> [ACTIVITY]
Write out again, word for word, the lines below from the line that holds "Click the Patient contact toolbar item" through the line that holds "Open the Preferred Language dropdown", omitting pictures.

↓↓↓

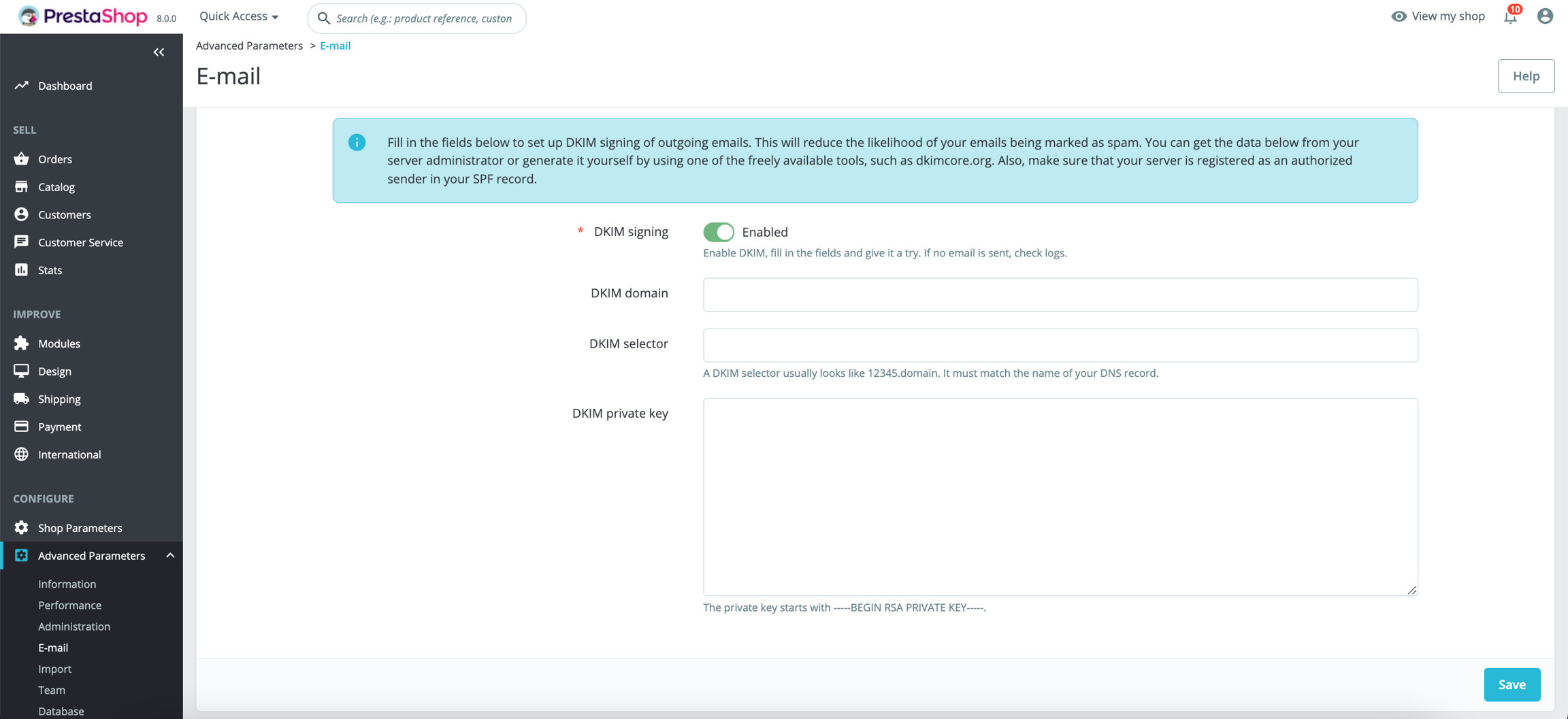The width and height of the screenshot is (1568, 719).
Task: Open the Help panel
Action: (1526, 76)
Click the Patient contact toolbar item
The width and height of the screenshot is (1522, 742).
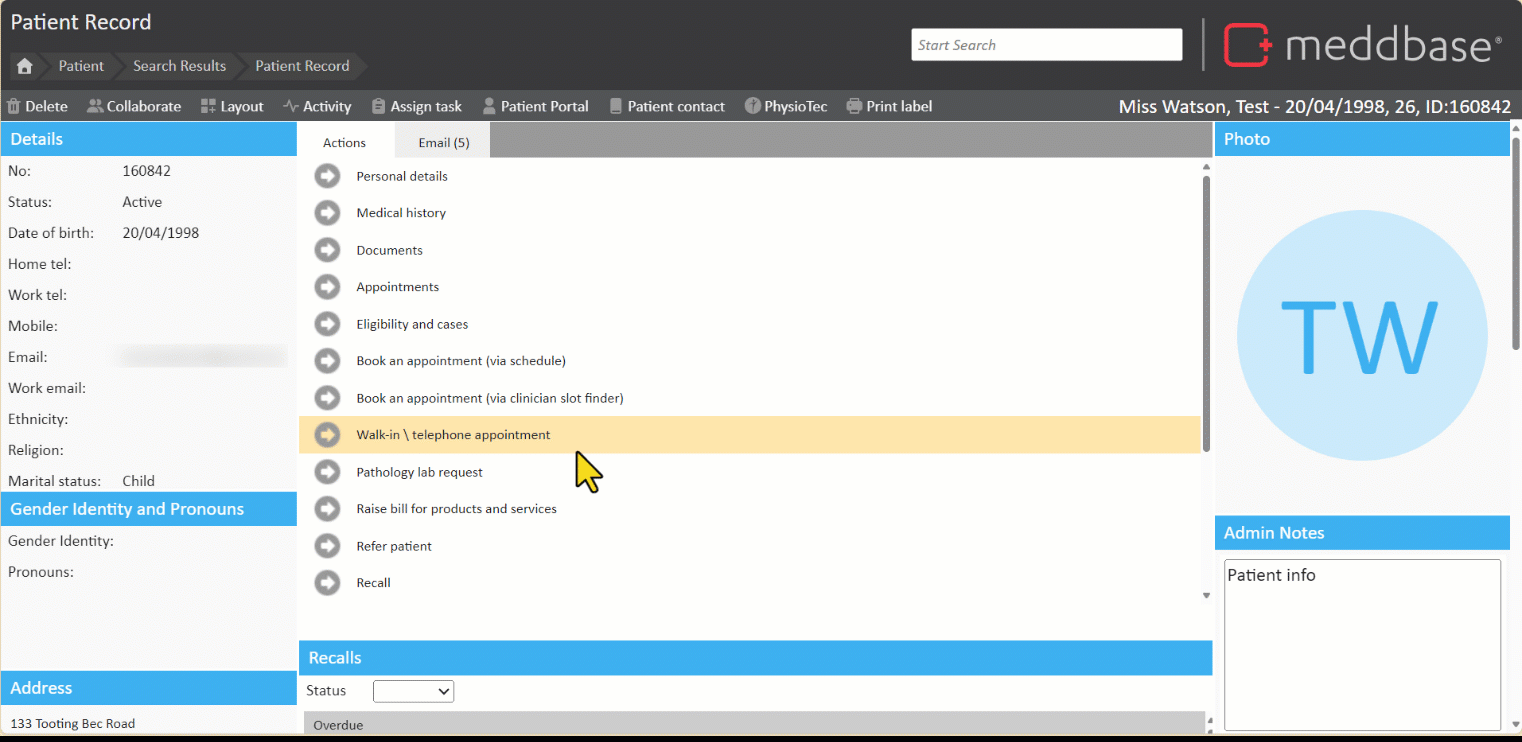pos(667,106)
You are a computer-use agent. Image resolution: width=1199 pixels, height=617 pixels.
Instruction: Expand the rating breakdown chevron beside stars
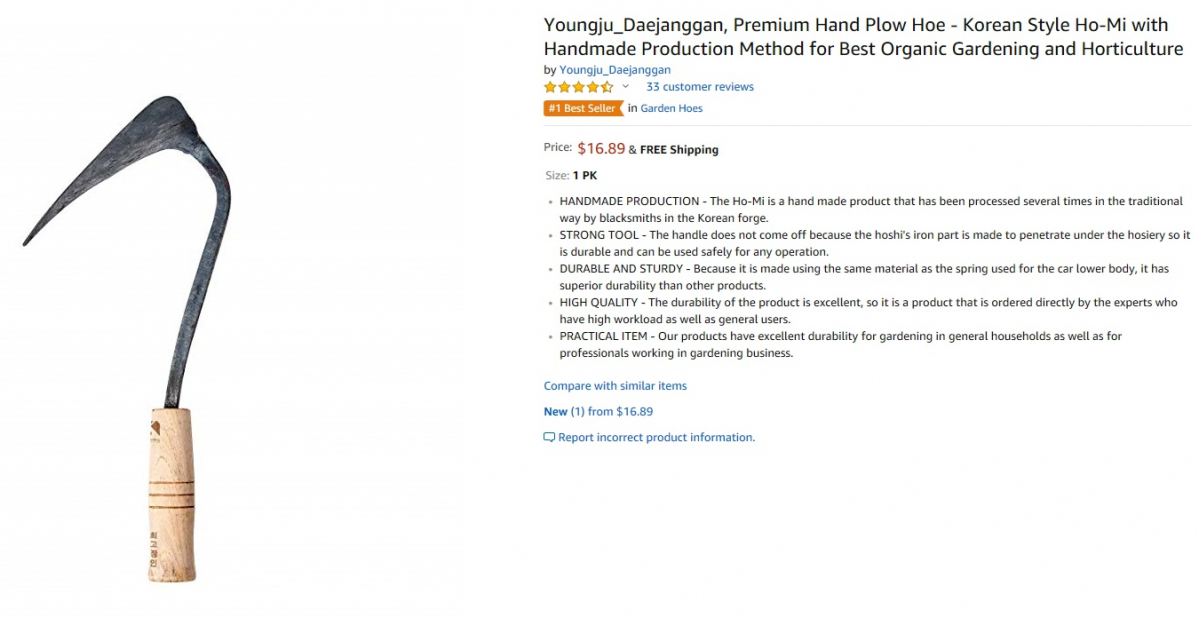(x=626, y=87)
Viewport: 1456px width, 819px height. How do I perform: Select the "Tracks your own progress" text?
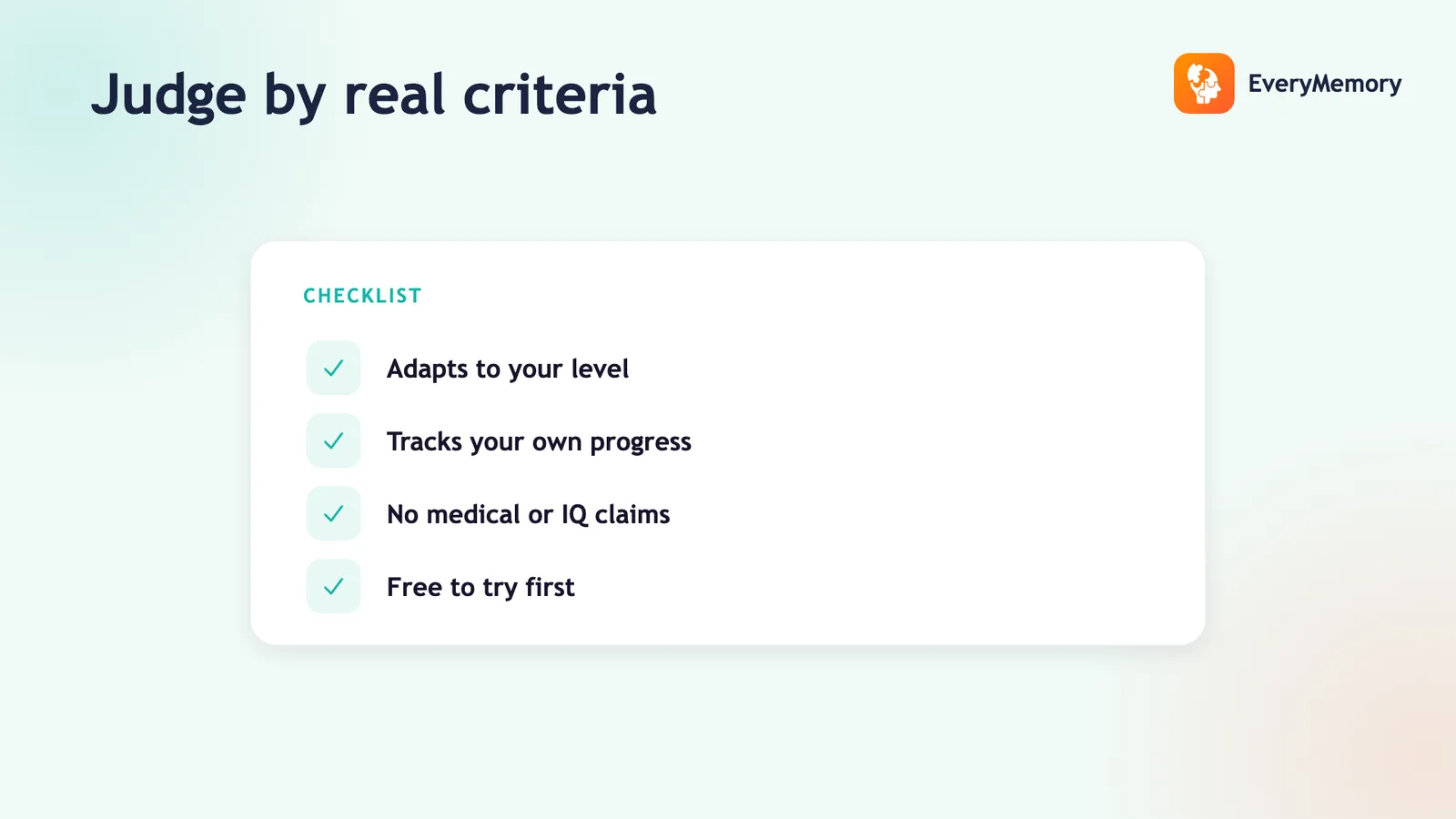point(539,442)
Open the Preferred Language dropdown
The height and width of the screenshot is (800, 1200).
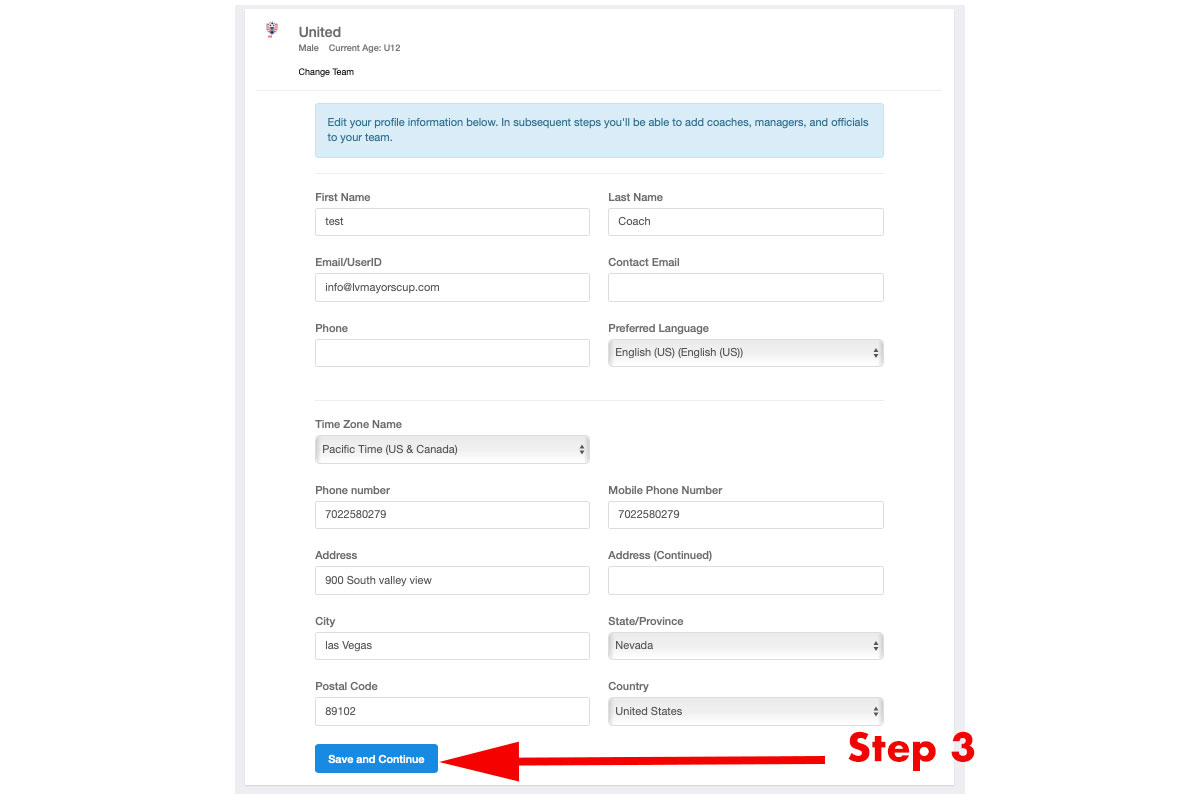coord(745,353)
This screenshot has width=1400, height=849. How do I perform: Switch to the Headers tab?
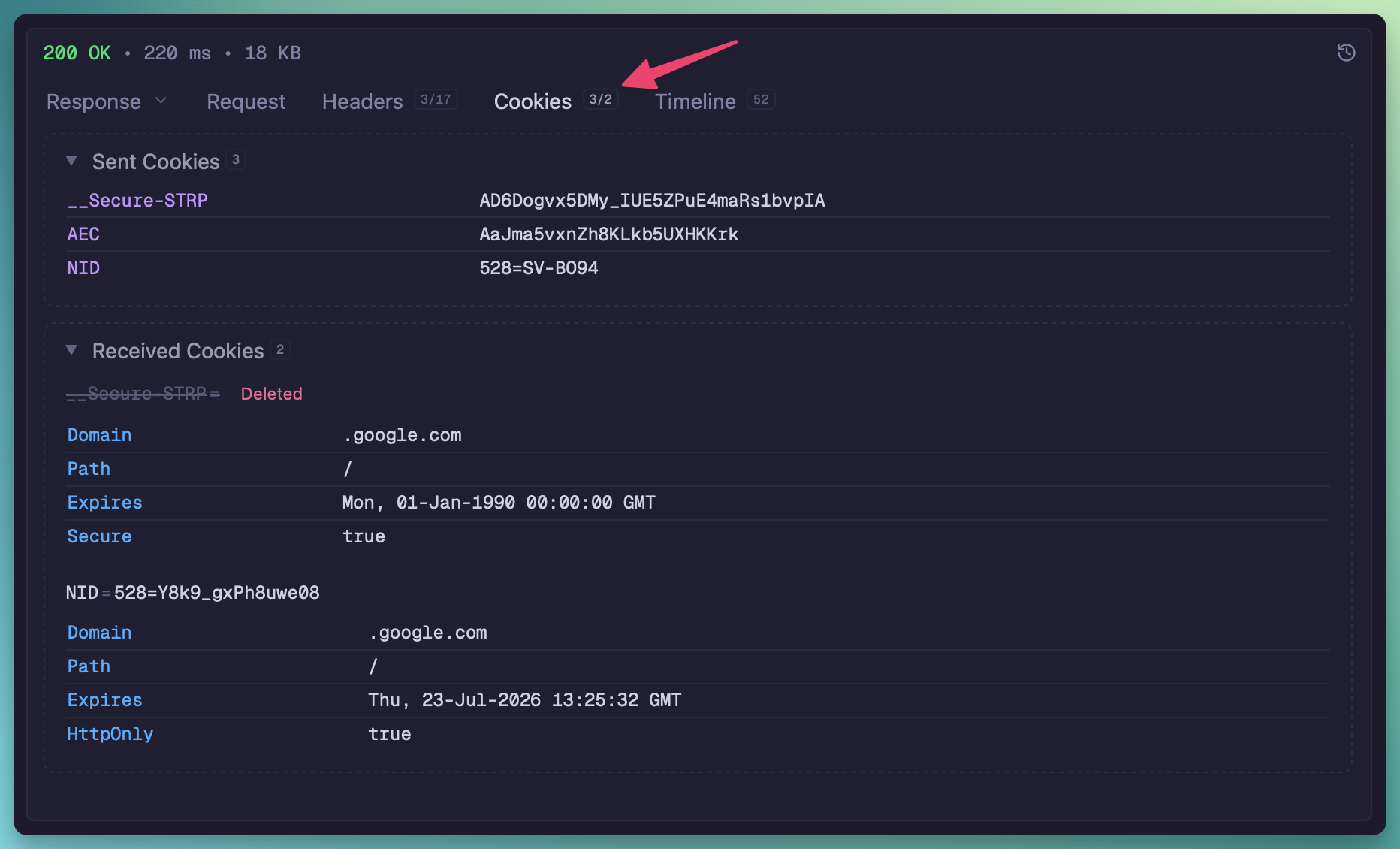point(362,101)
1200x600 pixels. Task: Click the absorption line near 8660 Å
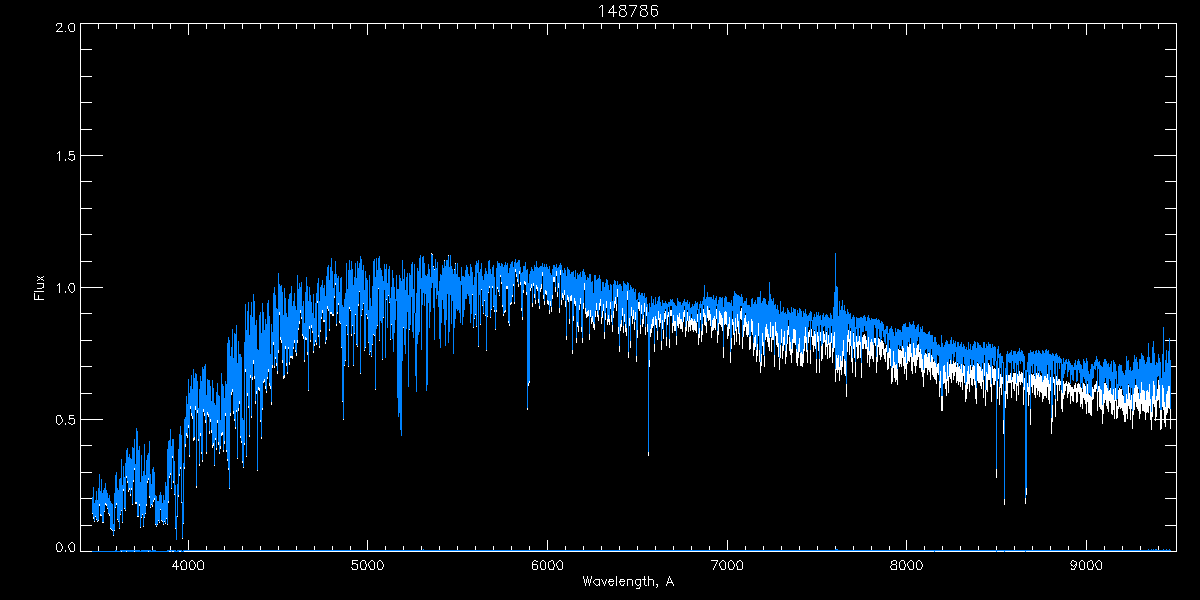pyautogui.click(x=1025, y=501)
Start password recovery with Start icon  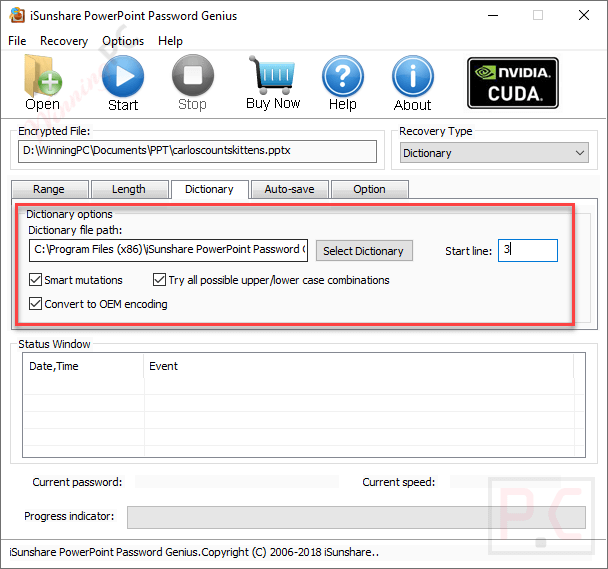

↑↑↑

> [ANSWER TO THIS PROBLEM]
Click the Patient contact toolbar item
The width and height of the screenshot is (1522, 742).
pos(667,106)
You are a computer-use agent. Image resolution: width=1199 pixels, height=617 pixels.
Instruction: Expand the rating breakdown chevron beside stars
(x=626, y=87)
Viewport: 1456px width, 819px height. How do I perform: Select the "Tracks your own progress" text?
point(539,442)
Open the Preferred Language dropdown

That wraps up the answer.